La actriz diagnosticada con depresión maníaca desde los 14, asegura haber agotado todas las opciones de tratamiento.

Después de tres décadas enfrentando múltiples trastornos mentales y probar decenas de tratamientos sin encontrar alivio, la actriz y comediante canadiense Claire Brosseau tomó una decisión que sacudió el debate público en su país: solicitar acceso a la muerte médicamente asistida. A sus 48 años, Brosseau asegura vivir en un estado de sufrimiento constante que la ha llevado al límite de sus fuerzas.
En una entrevista con The New York Times, la intérprete describió su realidad diaria como una batalla agotadora. "Cada mañana no sé si lograré llegar al final del día", confesó.
Aunque la legislación canadiense contempla extender este derecho a personas con padecimientos mentales a partir de 2027, Brosseau afirma que la espera le resulta insostenible. "Ya ha sido demasiado. Es suficiente", declaró.
El camino de Brosseau comenzó a los 14 años, cuando fue diagnosticada con depresión maníaca, una condición que marcaría el resto de su vida.
Con el tiempo, los diagnósticos se multiplicaron: trastornos de la conducta alimentaria, ansiedad severa, trastornos de personalidad, problemas de abuso de sustancias e ideación suicida recurrente conformaron un cuadro clínico complejo y devastador.
Durante estos años, la actriz probó más de 25 medicamentos distintos, además de someterse a diversas terapias psiquiátricas y tratamientos alternativos. Ninguno le proporcionó el alivio duradero que buscaba.

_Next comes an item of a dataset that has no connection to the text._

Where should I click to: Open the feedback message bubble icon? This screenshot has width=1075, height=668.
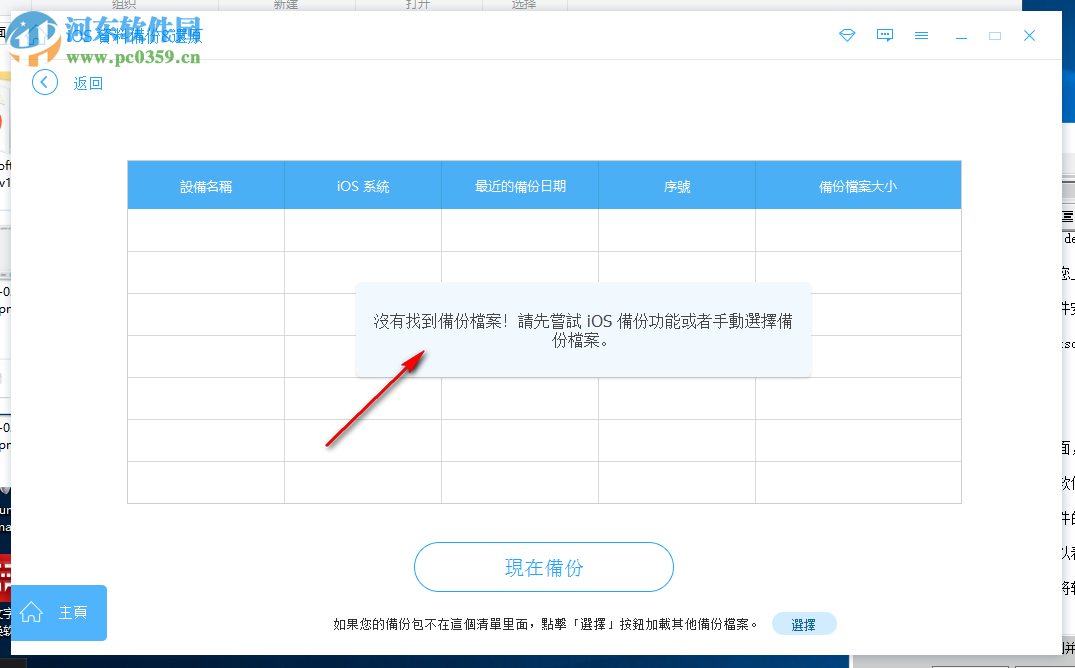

El impacto en su vida personal ha sido profundo, afectando sus relaciones, su carrera y su capacidad para realizar actividades cotidianas. Aunque cuenta con el apoyo de familiares y amigos cercanos, Brosseau sostiene que el dolor constante y la sensación de estar atrapada en un ciclo interminable la llevaron a considerar la muerte asistida como la única salida a su sufrimiento.
La solicitud de Brosseau se produce en un momento crucial para Canadá, donde el gobierno debate la ampliación del acceso a la muerte médicamente asistida para personas cuyo padecimiento principal sea un trastorno mental.
Actualmente, este tipo de solicitudes no están autorizadas cuando se basan únicamente en razones psiquiátricas, aunque existe un plan legislativo para permitirlo en 2027.
La actriz insiste en que su decisión no es impulsiva, sino el resultado de años acumulados de tratamientos fallidos y un dolor que describe como insoportable. Su caso ha reabierto interrogantes éticos, médicos y legales sobre los límites del sufrimiento, la autonomía personal y el papel del sistema de salud en situaciones donde los tratamientos convencionales no funcionan.
Los especialistas que han tratado a Brosseau mantienen posturas divergentes sobre su caso. El psiquiatra Mark Fefergrad considera que aún existen opciones terapéuticas sin explorar que podrían mejorar su calidad de vida. "Creo que puede ser tratada con éxito", afirmó, sugiriendo que el abandono de las alternativas médicas sería prematuro.
Por su parte, la doctora Gail Robinson adopta una posición más empática hacia la autonomía de su paciente. "Me encantaría que cambiara de opinión, pero la apoyaré", declaró, reconociendo que, aunque preferiría que Brosseau encontrara una alternativa, también respeta su derecho a tomar decisiones sobre su propio cuerpo y futuro.
Ambos profesionales coinciden en la necesidad de que la familia y los servicios de salud acompañen estrechamente a la actriz para garantizar que cualquier decisión sea plenamente consciente, informada y libre de presiones.
Una carrera versátil en el entretenimiento
Claire Brosseau es conocida en Canadá y Estados Unidos por su trabajo como actriz, comediante y modelo. Su carrera ha transitado entre el cine, la televisión y el teatro, destacándose por su versatilidad interpretativa.
En la pantalla grande participó en películas como 'Confessions of a Dangerous Mind', 'My First Wedding' y 'A Previous Engagement', mientras que en televisión su nombre aparece en producciones como la serie 'Ciao Bella', 'Dr. Norman Bethune' y la miniserie '11.22.63', entre otras.
Su capacidad para moverse entre la comedia y el drama la convirtió en una figura respetada en la industria, aunque su lucha privada contra las enfermedades mentales permaneció oculta durante años.
Ahora, al compartir públicamente su historia, Brosseau pone rostro a un debate que afecta a miles de personas que viven con trastornos mentales severos y resistentes al tratamiento.